[Text excerpt]

Poetry is fun!

A place for poets, poetry-lovers, and those who just aren't so sure about this poetry thing. Let's talk!

Tuesday, December 31, 2013

Fare thee well, 2013.

31 December 2013: Poetry Challenge

Last day. Feels strange. Do I pick something special? Is every poem special? 365 days. I’ve read at least 365 poems this year, though many more, often 3 or 4 just searching for the poem I want to write about, plus more for fun. When I saw the following in my mailbox, I knew what I had to do.

“It’s all I have to bring today” Emily Dickinson

If you know me at all, you know I dislike Emily Dickinson. Sure, I liked her when I was young. She was one of the first poets I read and devoured as I was discovering my love for reading and writing in my early teens. And I think her life’s story held a strong appeal for me. I wouldn’t be where I am today without her, but man, I often feel her work is contrived and didactic and insincere. Sorry! Sorry! Sorry! This is just an invitation to many intelligent and appalled people around the globe. Don’t fret. You are totally smart and wonderful, even, and especially, if you love Dickinson. But preference and taste are subjective, and I don’t think I’ll ever come to love her as many do. That being said, I just read Dog Years by Mark Doty. It was amazing, and I love love love Mark Doty. Always have. Always will. He seems to admire Ms. D very much, so I started rethinking my whole "I Hate ED" spiel. It seems only fitting that I should end the year by giving the girl a chance. Well, maybe not a chance, but a shout-out. Compassion begins with an attempt at understanding where another is coming from. We could all use more compassion, so I’ll start with a person I have referred to in many unfavorable terms this past year.

It’s all I have to bring today

It's all I have to bring today-- 
This, and my heart beside-- 
This, and my heart, and all the fields-- 
And all the meadows wide-- 
Be sure you count--should I forget 
Some one the sum could tell-- 
This, and my heart, and all the Bees 
Which in the Clover dwell.

- Emily Dickinson

I’m not going to lie. I like this poem. I like it a lot (This does not mean I like ED’s body of work!). It’s short and sweet, which I admire in a poem. It also has just the right amount of repetition, which is nice, as well as difficult to pull off. The bees are wonderful. How is it that bees can be so scary and sexy simultaneously? And what is “it”? She  never says. She brings “it” and her heart. “It” could be anything! There’s a real sense of finality and confidence in this poem, a “Here is my heart. Take it or leave it” sentiment, yet underneath that, an implied vulnerability. Of course, in poetry we layer our own meaning onto others’ poems, so maybe I am way off base. But what I feel here is the joy of love with the slightest hint of fear that accompanies such a feeling. Take it or leave it.

[Dataset extract]
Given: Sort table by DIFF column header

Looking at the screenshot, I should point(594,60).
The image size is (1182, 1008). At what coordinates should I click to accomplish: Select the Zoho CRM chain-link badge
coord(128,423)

[Written exercise]
Transcribe the passage of the poetry blog post above, starting at "I’m not going" and ending at "or leave it.".

[Worked solution]
I’m not going to lie. I like this poem. I like it a lot (This does not mean I like ED’s body of work!). It’s short and sweet, which I admire in a poem. It also has just the right amount of repetition, which is nice, as well as difficult to pull off. The bees are wonderful. How is it that bees can be so scary and sexy simultaneously? And what is “it”? She  never says. She brings “it” and her heart. “It” could be anything! There’s a real sense of finality and confidence in this poem, a “Here is my heart. Take it or leave it” sentiment, yet underneath that, an implied vulnerability. Of course, in poetry we layer our own meaning onto others’ poems, so maybe I am way off base. But what I feel here is the joy of love with the slightest hint of fear that accompanies such a feeling. Take it or leave it.